Wednesday, May 8, 2013

“Oblivion” – Answer me this…

I’m going to take a little bit of a different approach on this review. I’ve purposely held off on writing this review because I have some questions about the movie and I wanted to give everyone a couple of weeks to see the film. What I’m hoping for are responses from readers to the questions I’m about to ask because some of them have been bugging me for two weeks. If you haven’t guessed yet, this means spoilers – I’m going to reveal major plot points and twists in some of these questions. I’m also going to provide one possible answer for each of these questions and I’ll leave it to you to agree or counter with another possibility. So, for those of you who haven’t seen the movie yet, I’ll warn you when the spoilers are coming so you can stop reading and just skip to the rating at the end.

Tom Cruise plays Jack, a drone repairman in the year 2077. He lives in tower 49 – his house and base that sits several hundred feet above the remains of New York City – with his communications officer and love interest, the stunningly beautiful Victoria (Andrea Riseborough). Seriously, even female audience members won’t notice Tom Cruise is there when she’s on screen. Anyway, they are two of the last remaining humans on Earth sixty years after aliens showed up, destroyed the moon (which, in turn, wrecked the Earth), and were defeated by what remained of humanity. Jack and Victoria’s job is to maintain the drones, which protect giant hydro-energy converters from remaining pockets of alien “Scavs,” as they are known. They stay in contact with the Tet, a control center and communications relay for their orders and are only a couple of weeks away from joining the rest of humanity on Titan (a moon of Saturn), where humanity now resides.

If you’ve seen any of the previews, you already know that Jack discovers something that calls into question that story and that Morgan Freeman leads a group of human rebels hiding on Earth. You’ve seen snippets of Jack running from Scavs, Malcolm (Freeman) talking with Jack, and Olga Kurylenko. Now, if you don’t want to know any more, stop reading, go see this movie (I liked it quite a bit), then come back and finish reading.

(Okay, one more warning. I’m about to reveal the big plot twist. This is your last chance to look away.)

The world in which we find our characters is filled with radiation, covered in sand, and the only signs of life are the occasional Scav that try to kill Jack when he ventures to the surface to fix broken drones. We eventually learn that only one of those three things is true, thanks to Malcolm. As a matter of fact, Malcolm and his rebels are the Scavs, there is no radiation (no more than is natural, that is), and Jack and Victoria have been lied to about the rest of humanity. The Tet is actually a giant artificial intelligence that is sucking up all the water for its own energy purposes. Moreover, we learn that Jack and Victoria were part of a space crew sent to investigate the Tet sixty years earlier and subsequently captured by it. After destroying the moon and killing nearly every human, the Tet made thousands of clones of the two of them and populated identical towers across the Earth with one of each of them to maintain the drones.

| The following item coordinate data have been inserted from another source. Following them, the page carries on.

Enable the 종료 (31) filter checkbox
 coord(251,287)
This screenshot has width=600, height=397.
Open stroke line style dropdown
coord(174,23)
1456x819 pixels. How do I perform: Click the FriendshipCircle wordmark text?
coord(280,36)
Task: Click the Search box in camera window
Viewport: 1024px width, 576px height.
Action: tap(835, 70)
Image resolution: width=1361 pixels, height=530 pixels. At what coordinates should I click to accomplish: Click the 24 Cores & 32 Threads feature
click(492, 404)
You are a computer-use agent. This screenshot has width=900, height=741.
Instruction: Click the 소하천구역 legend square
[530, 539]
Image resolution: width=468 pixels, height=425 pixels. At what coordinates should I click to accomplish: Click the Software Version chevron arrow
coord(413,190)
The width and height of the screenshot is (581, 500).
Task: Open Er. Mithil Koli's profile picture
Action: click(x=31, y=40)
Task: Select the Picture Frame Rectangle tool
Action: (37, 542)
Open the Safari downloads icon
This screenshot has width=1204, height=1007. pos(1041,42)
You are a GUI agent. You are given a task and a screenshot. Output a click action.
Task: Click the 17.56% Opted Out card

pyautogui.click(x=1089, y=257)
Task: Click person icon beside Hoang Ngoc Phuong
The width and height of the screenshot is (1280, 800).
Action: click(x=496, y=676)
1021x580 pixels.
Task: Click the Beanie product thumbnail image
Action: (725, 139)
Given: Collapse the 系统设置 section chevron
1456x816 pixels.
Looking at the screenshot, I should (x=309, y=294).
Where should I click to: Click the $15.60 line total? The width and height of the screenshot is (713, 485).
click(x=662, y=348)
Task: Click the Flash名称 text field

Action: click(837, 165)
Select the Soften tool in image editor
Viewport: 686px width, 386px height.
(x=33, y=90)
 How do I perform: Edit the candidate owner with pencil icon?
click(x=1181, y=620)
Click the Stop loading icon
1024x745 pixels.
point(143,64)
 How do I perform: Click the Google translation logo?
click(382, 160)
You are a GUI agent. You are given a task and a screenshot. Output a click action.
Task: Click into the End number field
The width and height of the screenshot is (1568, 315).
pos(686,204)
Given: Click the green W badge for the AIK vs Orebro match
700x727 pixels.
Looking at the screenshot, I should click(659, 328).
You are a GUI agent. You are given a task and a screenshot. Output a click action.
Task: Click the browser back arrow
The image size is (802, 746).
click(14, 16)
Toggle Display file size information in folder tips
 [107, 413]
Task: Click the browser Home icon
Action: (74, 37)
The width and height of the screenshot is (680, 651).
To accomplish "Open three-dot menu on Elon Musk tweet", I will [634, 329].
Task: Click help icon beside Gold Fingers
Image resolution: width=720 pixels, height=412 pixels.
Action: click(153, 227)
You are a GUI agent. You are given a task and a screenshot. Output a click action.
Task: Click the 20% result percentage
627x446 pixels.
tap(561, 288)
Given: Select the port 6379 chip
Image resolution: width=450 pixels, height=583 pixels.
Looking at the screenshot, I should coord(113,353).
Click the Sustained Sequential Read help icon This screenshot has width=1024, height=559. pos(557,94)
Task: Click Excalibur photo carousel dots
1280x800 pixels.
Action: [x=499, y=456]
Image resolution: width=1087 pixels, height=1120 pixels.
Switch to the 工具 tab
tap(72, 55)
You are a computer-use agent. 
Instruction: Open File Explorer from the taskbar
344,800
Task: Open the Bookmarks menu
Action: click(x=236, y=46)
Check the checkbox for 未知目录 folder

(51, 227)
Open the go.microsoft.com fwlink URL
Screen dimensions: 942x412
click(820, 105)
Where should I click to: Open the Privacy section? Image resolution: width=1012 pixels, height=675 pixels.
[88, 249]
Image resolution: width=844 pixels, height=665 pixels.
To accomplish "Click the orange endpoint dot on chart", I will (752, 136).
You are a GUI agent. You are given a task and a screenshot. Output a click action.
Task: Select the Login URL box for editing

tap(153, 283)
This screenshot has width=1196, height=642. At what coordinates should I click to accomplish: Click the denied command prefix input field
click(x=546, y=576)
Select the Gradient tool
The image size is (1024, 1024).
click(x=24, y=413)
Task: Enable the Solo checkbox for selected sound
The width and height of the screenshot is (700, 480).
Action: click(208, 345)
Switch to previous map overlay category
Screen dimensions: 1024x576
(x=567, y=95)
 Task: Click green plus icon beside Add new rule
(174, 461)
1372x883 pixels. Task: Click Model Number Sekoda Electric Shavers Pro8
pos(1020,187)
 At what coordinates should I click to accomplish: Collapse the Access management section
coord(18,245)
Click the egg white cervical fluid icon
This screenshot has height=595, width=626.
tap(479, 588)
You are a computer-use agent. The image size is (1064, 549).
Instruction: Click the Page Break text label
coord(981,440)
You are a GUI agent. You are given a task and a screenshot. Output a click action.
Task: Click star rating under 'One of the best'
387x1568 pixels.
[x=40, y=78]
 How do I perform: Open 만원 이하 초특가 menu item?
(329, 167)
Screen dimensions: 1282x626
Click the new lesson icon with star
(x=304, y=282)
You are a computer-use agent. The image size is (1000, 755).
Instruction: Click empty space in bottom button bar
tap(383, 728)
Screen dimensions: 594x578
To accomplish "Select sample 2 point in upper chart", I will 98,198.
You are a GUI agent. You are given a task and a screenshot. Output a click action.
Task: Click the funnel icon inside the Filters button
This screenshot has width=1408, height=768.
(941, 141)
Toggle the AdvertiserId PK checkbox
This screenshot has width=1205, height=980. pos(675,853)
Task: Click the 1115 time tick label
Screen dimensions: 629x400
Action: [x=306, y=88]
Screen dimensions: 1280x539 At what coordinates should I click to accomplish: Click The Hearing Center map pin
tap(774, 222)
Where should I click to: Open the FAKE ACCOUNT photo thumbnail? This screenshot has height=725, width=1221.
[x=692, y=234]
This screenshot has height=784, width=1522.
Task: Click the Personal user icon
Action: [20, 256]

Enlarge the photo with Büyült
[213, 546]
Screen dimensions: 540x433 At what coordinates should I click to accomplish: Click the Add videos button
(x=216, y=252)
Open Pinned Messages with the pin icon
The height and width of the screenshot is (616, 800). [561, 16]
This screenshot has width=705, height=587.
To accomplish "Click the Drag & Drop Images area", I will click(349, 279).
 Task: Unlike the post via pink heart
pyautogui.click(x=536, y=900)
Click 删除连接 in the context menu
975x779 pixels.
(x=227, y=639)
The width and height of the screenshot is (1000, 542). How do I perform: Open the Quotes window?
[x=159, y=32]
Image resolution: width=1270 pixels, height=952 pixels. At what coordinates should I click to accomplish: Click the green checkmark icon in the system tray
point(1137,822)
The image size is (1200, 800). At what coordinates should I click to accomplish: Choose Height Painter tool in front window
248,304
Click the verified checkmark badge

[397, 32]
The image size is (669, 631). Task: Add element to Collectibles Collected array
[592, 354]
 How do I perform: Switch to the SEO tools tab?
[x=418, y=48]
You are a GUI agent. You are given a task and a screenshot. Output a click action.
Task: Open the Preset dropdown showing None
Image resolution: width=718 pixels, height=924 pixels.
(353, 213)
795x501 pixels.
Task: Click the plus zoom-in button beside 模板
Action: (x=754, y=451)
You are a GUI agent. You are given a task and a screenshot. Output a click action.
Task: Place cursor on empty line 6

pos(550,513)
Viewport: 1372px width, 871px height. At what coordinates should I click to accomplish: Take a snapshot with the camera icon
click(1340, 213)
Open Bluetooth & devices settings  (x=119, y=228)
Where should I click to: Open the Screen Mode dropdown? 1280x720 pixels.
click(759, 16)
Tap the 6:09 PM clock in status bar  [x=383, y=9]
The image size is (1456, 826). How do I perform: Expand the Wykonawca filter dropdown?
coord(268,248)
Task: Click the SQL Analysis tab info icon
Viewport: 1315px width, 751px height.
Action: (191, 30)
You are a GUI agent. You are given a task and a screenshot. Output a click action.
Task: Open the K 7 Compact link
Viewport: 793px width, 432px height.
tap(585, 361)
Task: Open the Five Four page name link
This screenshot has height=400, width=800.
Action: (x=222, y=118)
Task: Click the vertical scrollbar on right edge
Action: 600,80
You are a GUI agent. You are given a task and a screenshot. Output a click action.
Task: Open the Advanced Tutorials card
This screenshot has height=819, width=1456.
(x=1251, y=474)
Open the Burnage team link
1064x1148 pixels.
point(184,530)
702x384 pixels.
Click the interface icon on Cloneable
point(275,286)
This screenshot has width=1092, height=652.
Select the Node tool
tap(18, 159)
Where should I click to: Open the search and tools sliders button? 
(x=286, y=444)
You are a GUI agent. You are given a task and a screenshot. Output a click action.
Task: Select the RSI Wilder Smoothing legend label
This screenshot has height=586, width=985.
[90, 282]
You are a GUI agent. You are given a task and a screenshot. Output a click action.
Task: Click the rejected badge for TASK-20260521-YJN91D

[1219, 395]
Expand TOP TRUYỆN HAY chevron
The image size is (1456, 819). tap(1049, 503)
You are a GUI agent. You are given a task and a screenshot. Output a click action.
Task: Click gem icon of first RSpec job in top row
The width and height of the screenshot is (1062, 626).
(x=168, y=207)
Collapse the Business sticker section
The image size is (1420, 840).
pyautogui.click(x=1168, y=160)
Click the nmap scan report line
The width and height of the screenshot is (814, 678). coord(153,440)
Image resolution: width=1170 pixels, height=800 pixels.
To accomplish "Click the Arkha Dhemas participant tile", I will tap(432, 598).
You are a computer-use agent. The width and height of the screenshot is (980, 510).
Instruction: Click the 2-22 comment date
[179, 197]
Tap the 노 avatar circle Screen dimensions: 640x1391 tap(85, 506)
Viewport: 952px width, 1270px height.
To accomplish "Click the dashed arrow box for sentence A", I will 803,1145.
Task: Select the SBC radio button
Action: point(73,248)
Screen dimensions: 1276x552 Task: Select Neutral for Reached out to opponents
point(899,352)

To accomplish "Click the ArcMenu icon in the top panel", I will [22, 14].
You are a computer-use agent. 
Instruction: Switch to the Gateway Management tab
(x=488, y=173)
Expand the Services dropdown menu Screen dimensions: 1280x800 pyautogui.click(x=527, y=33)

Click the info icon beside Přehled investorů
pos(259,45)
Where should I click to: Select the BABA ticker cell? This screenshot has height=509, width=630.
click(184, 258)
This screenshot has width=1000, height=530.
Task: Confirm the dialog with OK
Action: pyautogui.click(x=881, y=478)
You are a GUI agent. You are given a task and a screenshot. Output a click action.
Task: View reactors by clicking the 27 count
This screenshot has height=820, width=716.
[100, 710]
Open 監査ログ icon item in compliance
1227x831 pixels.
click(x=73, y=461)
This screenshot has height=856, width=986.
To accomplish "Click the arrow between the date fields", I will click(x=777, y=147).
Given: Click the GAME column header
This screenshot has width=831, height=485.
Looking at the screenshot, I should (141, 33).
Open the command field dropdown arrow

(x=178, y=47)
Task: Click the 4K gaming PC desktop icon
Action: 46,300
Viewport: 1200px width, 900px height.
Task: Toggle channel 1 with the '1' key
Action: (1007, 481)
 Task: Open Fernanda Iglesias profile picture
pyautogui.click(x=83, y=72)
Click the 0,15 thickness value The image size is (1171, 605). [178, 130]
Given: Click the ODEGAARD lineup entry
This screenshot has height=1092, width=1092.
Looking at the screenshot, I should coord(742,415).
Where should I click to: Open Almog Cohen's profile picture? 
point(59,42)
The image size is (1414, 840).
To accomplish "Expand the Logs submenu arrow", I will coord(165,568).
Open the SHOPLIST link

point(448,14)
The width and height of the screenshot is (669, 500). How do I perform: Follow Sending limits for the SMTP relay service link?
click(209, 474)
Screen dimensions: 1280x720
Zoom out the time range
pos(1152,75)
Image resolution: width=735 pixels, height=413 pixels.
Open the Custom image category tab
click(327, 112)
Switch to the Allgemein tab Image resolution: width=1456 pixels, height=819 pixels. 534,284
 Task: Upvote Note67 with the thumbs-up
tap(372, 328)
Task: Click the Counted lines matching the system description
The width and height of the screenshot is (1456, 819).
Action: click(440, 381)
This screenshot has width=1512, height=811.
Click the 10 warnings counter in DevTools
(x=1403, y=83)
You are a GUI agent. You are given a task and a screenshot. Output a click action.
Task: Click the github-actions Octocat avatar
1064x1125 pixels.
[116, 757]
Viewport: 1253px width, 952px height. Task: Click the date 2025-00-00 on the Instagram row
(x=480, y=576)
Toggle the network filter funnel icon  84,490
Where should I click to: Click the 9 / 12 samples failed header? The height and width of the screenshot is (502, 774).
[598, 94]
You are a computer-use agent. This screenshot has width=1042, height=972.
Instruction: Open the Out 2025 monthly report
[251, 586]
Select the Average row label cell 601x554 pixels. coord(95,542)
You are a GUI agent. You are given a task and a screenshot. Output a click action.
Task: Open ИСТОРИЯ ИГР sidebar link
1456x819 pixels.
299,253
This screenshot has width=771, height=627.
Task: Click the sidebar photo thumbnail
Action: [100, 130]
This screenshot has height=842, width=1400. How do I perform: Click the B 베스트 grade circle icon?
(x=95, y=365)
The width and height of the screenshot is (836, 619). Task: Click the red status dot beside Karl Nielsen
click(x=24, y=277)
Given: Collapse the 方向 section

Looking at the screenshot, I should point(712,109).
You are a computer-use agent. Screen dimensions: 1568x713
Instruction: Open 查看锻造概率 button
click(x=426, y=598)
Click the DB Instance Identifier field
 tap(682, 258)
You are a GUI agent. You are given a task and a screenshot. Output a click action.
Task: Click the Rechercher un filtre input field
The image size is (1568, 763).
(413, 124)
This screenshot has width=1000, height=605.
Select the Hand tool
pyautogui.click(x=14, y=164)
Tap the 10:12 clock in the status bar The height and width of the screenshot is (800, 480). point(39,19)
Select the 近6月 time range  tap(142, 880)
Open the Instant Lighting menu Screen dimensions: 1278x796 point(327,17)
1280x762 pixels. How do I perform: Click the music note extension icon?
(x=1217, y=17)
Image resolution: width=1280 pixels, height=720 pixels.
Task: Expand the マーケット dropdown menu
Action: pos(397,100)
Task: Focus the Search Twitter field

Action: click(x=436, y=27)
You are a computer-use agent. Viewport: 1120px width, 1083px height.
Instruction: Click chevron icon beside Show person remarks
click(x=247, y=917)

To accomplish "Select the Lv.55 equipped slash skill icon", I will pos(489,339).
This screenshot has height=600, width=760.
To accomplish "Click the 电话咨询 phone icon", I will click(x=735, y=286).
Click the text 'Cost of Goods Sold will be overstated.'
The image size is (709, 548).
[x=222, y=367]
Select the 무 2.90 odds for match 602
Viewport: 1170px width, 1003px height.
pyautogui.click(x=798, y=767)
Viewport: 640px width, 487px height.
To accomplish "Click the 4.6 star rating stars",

The biggest question that’s been on my mind since seeing this film is: “Why do Jack and Victoria clones exist?” The only reason I can come up with is the AI was either bored or suicidal. It honestly seems like they exist solely to bring about the Tet’s destruction. There is simply no logical reason I can come up with for them to exist. Why would the Tet create beings it has to lie to, keep alive (when it could just create machines to do the work) and, rather than using Jack clones to fix broken drones, just destroy them with working drones to keep their power cores away from the rebels (the rebels use the cores to destroy the energy converters). It all leads to a self-fulfilling prophecy and can be interpreted as an interesting concept forced into being by illogical writing.

The existence of the clones, in turn, raises more questions. We’re told early on that the clones have routine memory wipes, so we can safely assume that the Tet programs them with memories and skills. So, why lie to them about radiation zones when they could simply just program them to believe that all humans look alike? That way, if they ever run into another clone, which they shouldn’t since they are following orders, they wouldn’t think twice about it.

Then, there’s the matter of the remaining crew members from original Jack’s ship. Even if we accept the fact that the Tet somehow missed the escape capsule, how did Malcolm and his group know about it? Was Malcolm part of the organization responsible for the mission, even though that would put him into his eighties, if not older? Did he have archived information about the mission? I think the latter is more likely because he wasn’t moving around like an eighty-year old who’d spent sixty years living an extremely hard life.

Finally, there are the drones themselves. They seem to exist solely to hunt humans, which actually brings us back to the existence of the clones. If the Tet is hell-bent on killing on humans – and the drones are programmed with that sole mission – why is it creating more humans? More importantly, why are the drones flying all over the place to hunt out the few remaining humans who can’t possibly present a threat unless they happen to capture a drone? Why aren’t the drones just staying around the converters?

Those are the questions I’d love to hear back on because I think people will have interesting theories. If we can come up with some satisfying answers for the existence of Jack and Victoria it will close the loop on an otherwise very good sci-fi flick.

Rating: Ask for one dollar back because my main question is just too large to ignore.